Llega un momento en la vida de todo muchacho en que recapacita sobre sus cosas y decide qué hacer con su vida. Incluso en el querido diletante que es Marcel  ha llegado el día de ponerse a la acción, aunque sea ya en la edad madura (espero que ustedes no caigan en este error pequeñoburgués, queridas). Su difícil decisión es escribir el libro de su vida, plasmar los seis volúmenes anteriores en una obra literaria, y así recuperar el tiempo que se le escapa. Para ello recuperará en su memoria todos los rostros que han desaparecido bien porque han muerto, bien porque el tiempo ha borrado sus gestos y matices. Y se encerrará y no verá a nadie hasta que termine su opus…

A Marcel la decisión le llega en un momento de revelación. Asiste a la última fiesta de La Recherche, se ha cruzado con un impedido Monsieur de Charlus en los Campos Elíseos, y antes de entrar al salón de los Guermantes (donde las viudedades y los matrimonios han dado lugar a sorprendentes anfitriones y relaciones familiares) debe quedarse en un saloncito a que termine la pieza musical que suena.

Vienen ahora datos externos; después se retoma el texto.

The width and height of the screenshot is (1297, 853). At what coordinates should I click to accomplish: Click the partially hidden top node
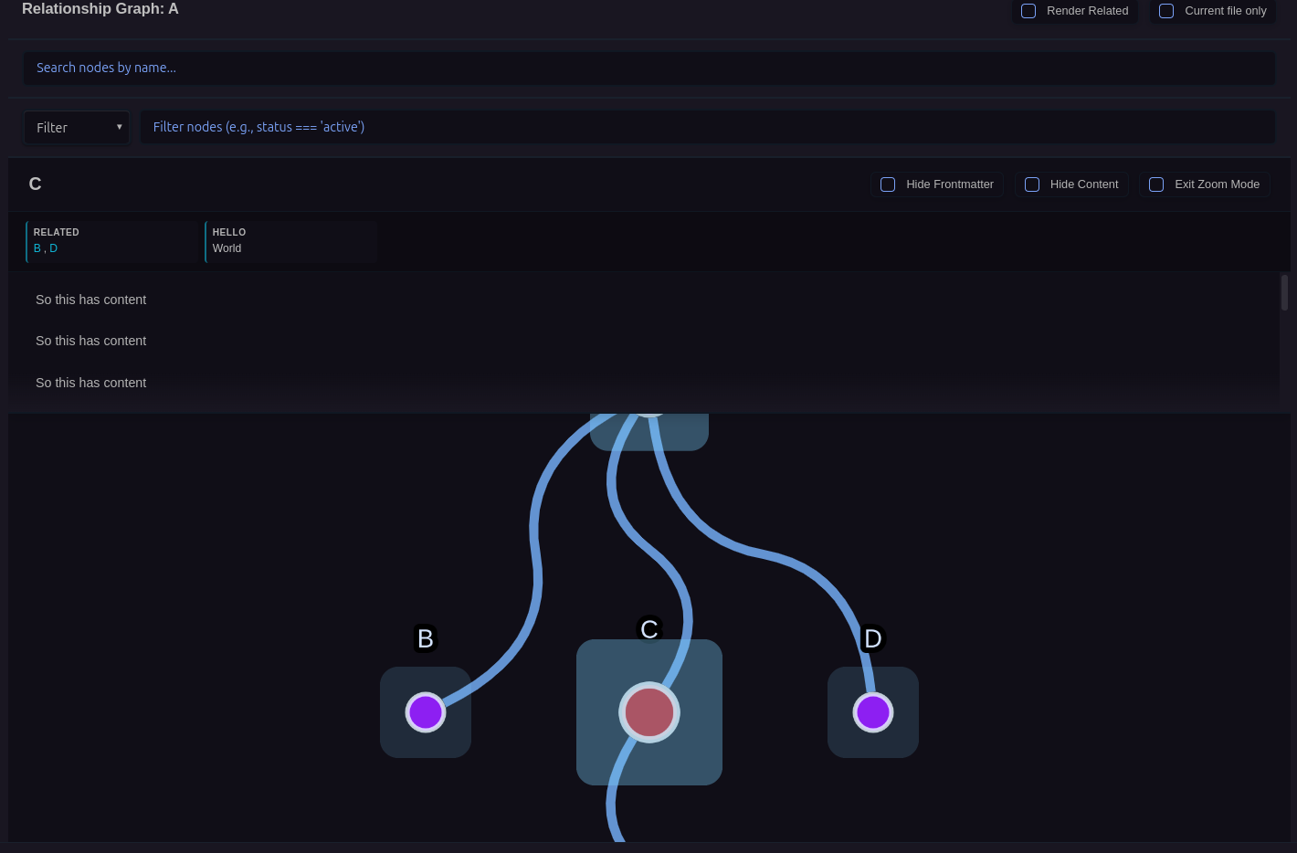click(x=649, y=430)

Una vida evocada se cruza ante él. Pero, a diferencia de Gretta Conroy (a la que ustedes recordarán con el rostro de Anjelica Huston en Dublineses, la adaptación del relato Los muertos de James Joyce), Marcel no siente el vacío de una vida inútil que le lleve a la desesperación, sino, como mucho, el terror a no poder completar la obra que se ha encomendado.

En efecto, el capítulo, además de mostrar una epifanía obviamente cultural, es metaliterario al reflexionar sobre la propia obra y su relación con la vida. No es de extrañar el éxito del último volumen entre literatos (esa gente tan pesada), dada la profusión de citas sobre el arte de la literatura. Da fin a la vida de Marcel, pues se retira del mundo para encerrarse sólo con las letras, y lo hace consciente. Dice que su novela no será nunca una novela en clave, pero cabe pensar que nos miente. Este libro inmenso, escrito por un judío homosexual que es el principal protagonista de la historia en la que se presenta como cristiano y heterosexual, no tiene personajes presuntamente reales como clave, sino situaciones y episodios completamente clave de manera directa.

Yo había llegado, pues, a la conclusión de que no somos en modo alguno libres ante la obra de arte, de que no la hacemos a nuestra guisa, sino que, preexistente en nosotros, tenemos que descubrirla, a la vez porque es necesaria y oculta, y como lo haríamos tratándose de una ley de la naturaleza.